§ **Task objective**
Pictures stay out of the copy, which must hold exactly the lines from the one containing "This screenshot has width=644, height=387." through the end of the material below.

§ **Data supplied**
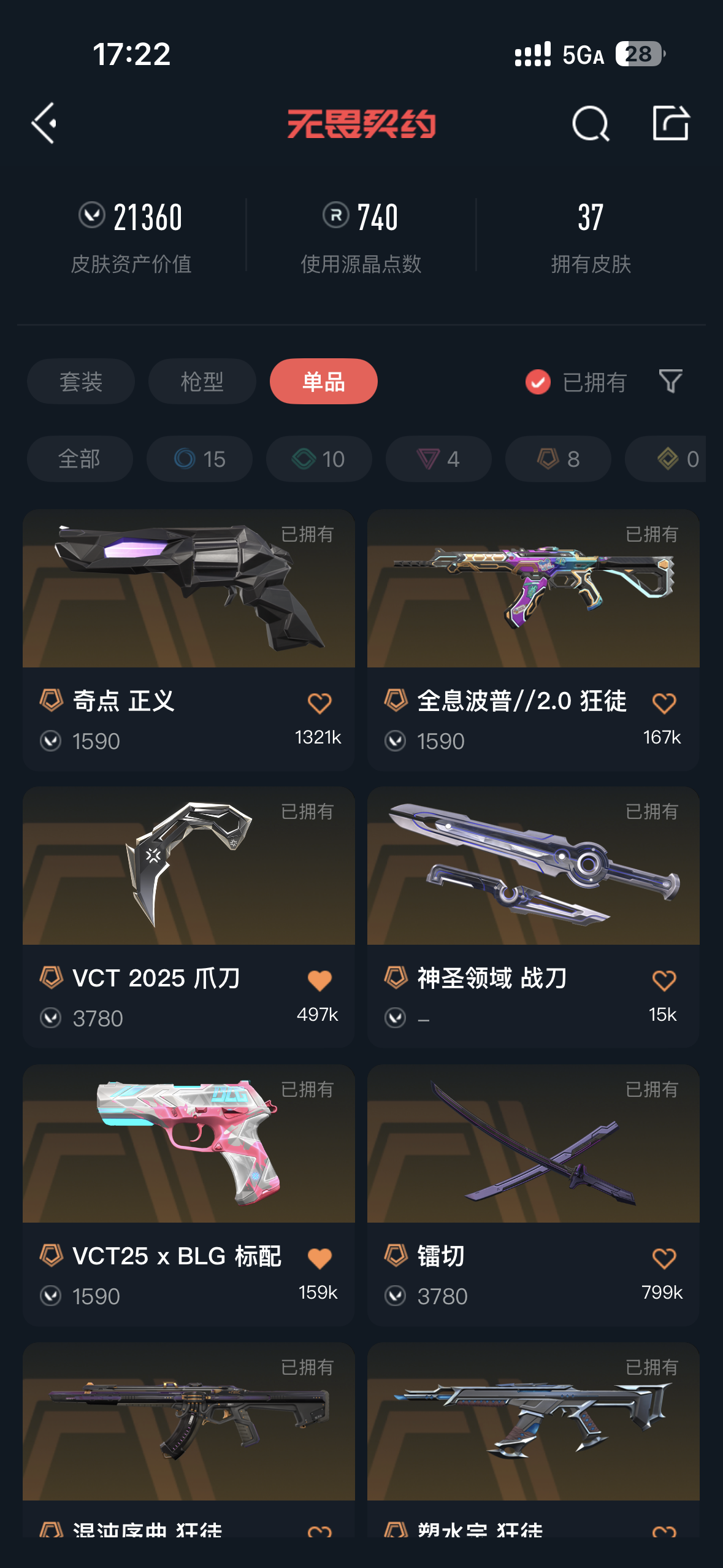Unlike the VCT25 x BLG 标配 heart
The width and height of the screenshot is (723, 1568).
pyautogui.click(x=319, y=1258)
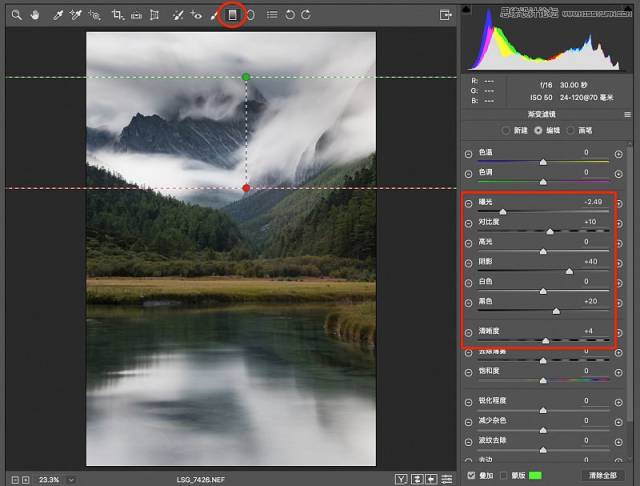This screenshot has width=640, height=486.
Task: Open the preferences list icon
Action: [272, 15]
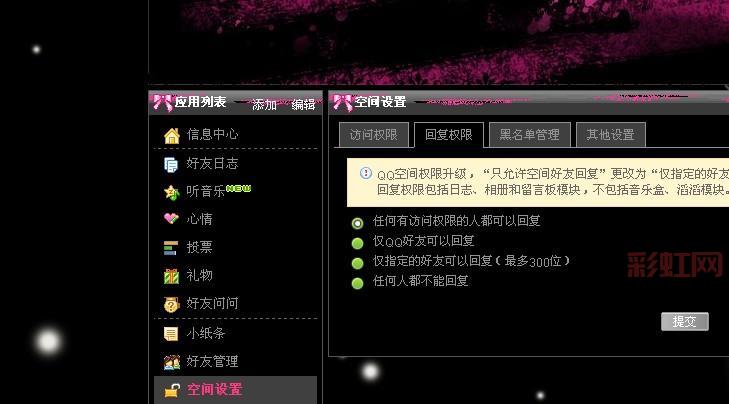Open 听音乐 star music icon
729x404 pixels.
pos(172,192)
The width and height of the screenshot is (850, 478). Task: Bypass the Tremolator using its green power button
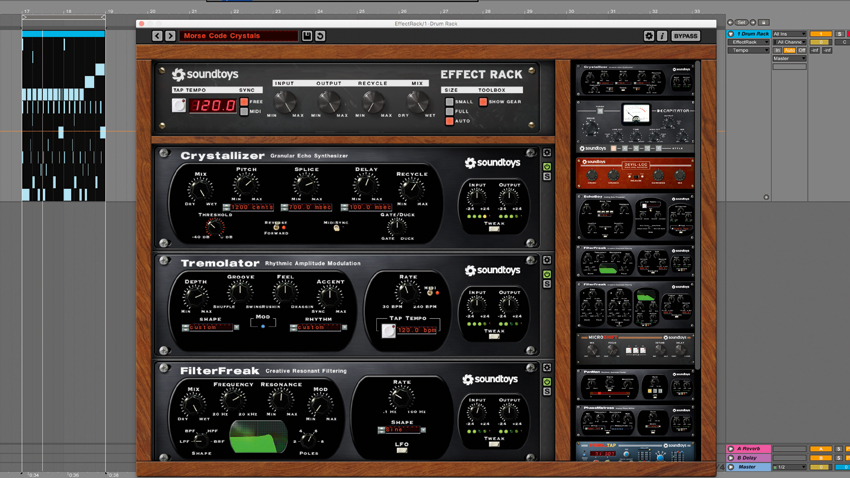pos(547,274)
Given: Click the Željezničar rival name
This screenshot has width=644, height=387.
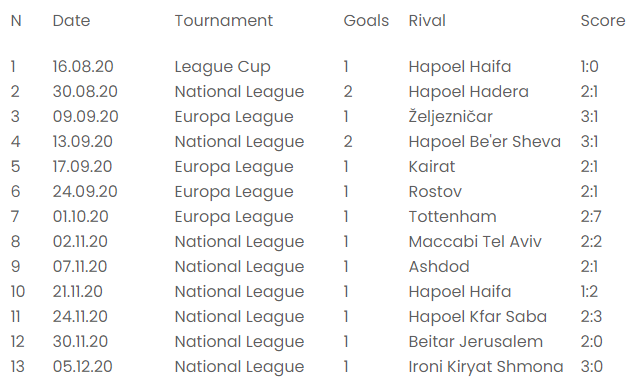Looking at the screenshot, I should [451, 117].
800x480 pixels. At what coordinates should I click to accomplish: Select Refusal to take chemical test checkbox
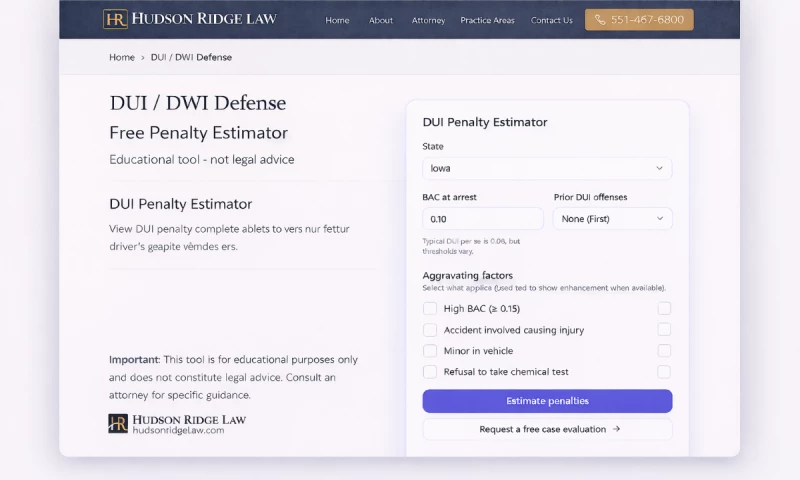pos(430,372)
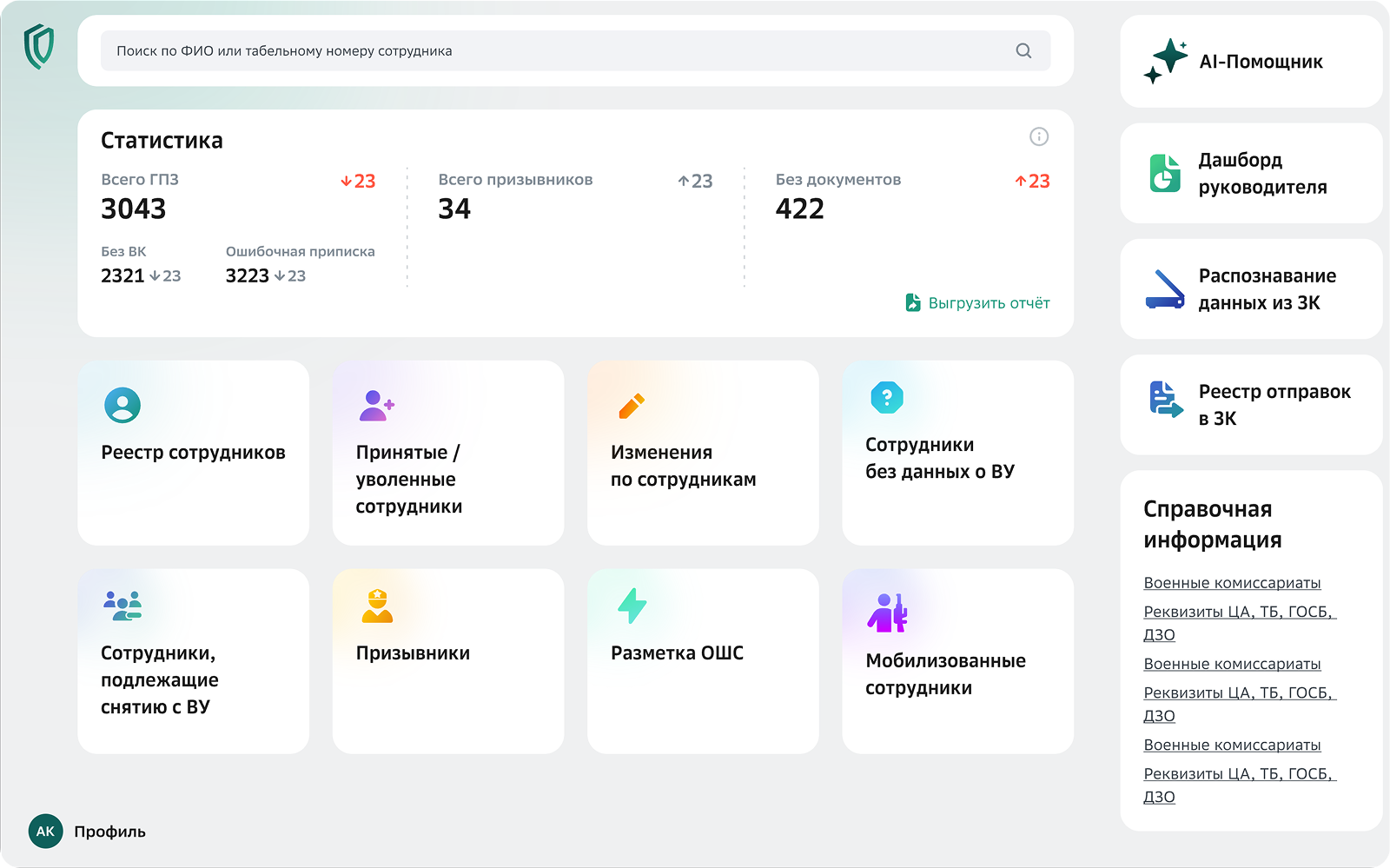This screenshot has height=868, width=1390.
Task: Click the Реестр сотрудников person icon
Action: click(x=122, y=405)
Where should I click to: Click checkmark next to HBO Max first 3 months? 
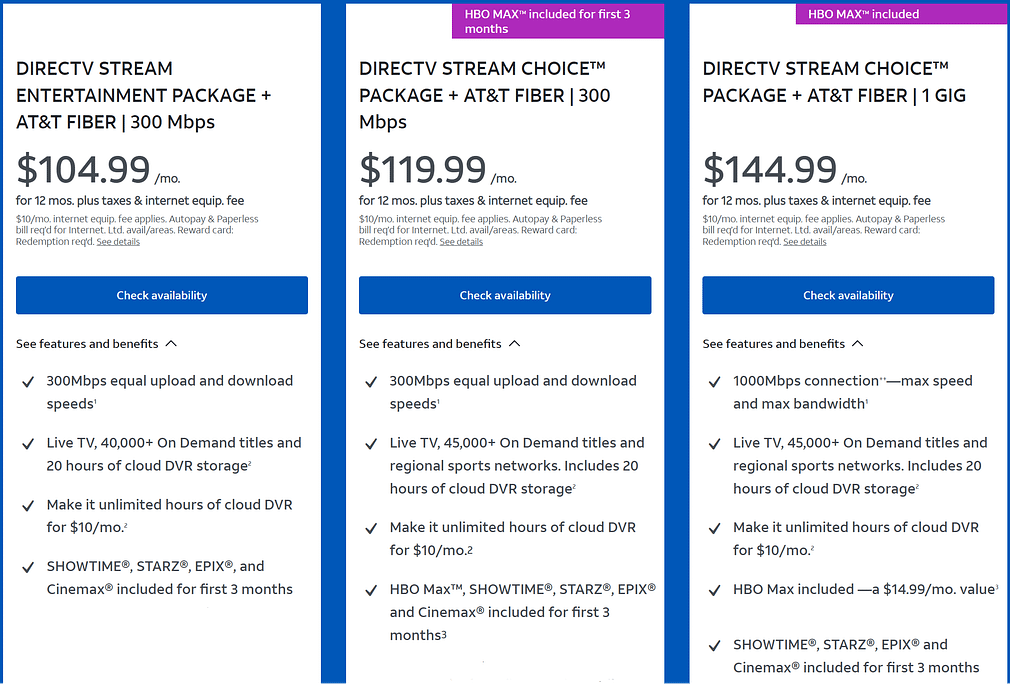coord(371,590)
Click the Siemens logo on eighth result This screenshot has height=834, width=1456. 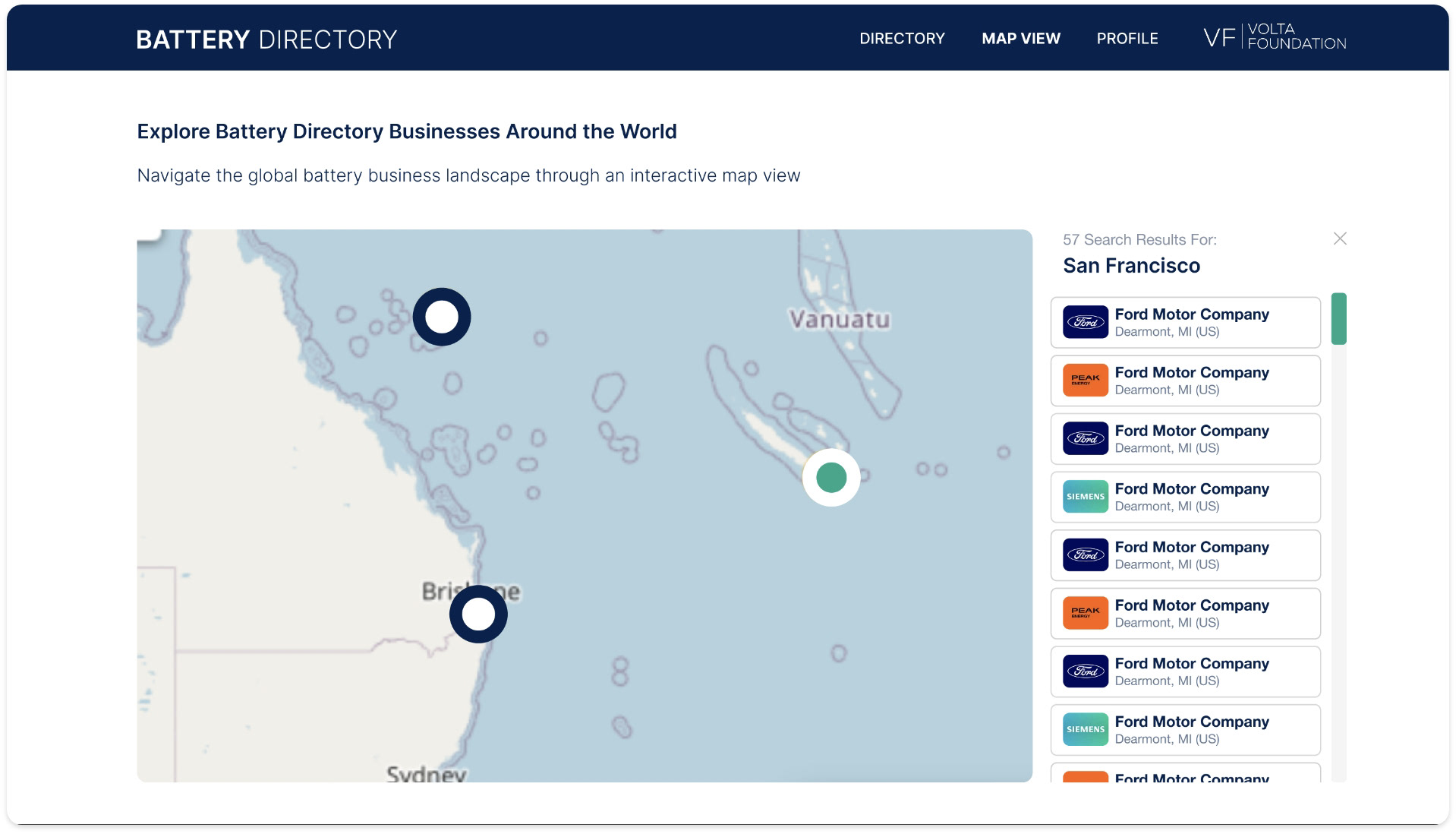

§ **Reply**
This screenshot has width=644, height=387.
Looking at the screenshot, I should [451, 117].
800x480 pixels. At what coordinates should I click to accomplish: Select Refusal to take chemical test checkbox
pos(430,372)
This screenshot has height=868, width=1390.
Task: Click the Реестр сотрудников person icon
Action: click(x=122, y=405)
Where should I click to: Click checkmark next to HBO Max first 3 months? 
coord(371,590)
Click the Siemens logo on eighth result This screenshot has height=834, width=1456. 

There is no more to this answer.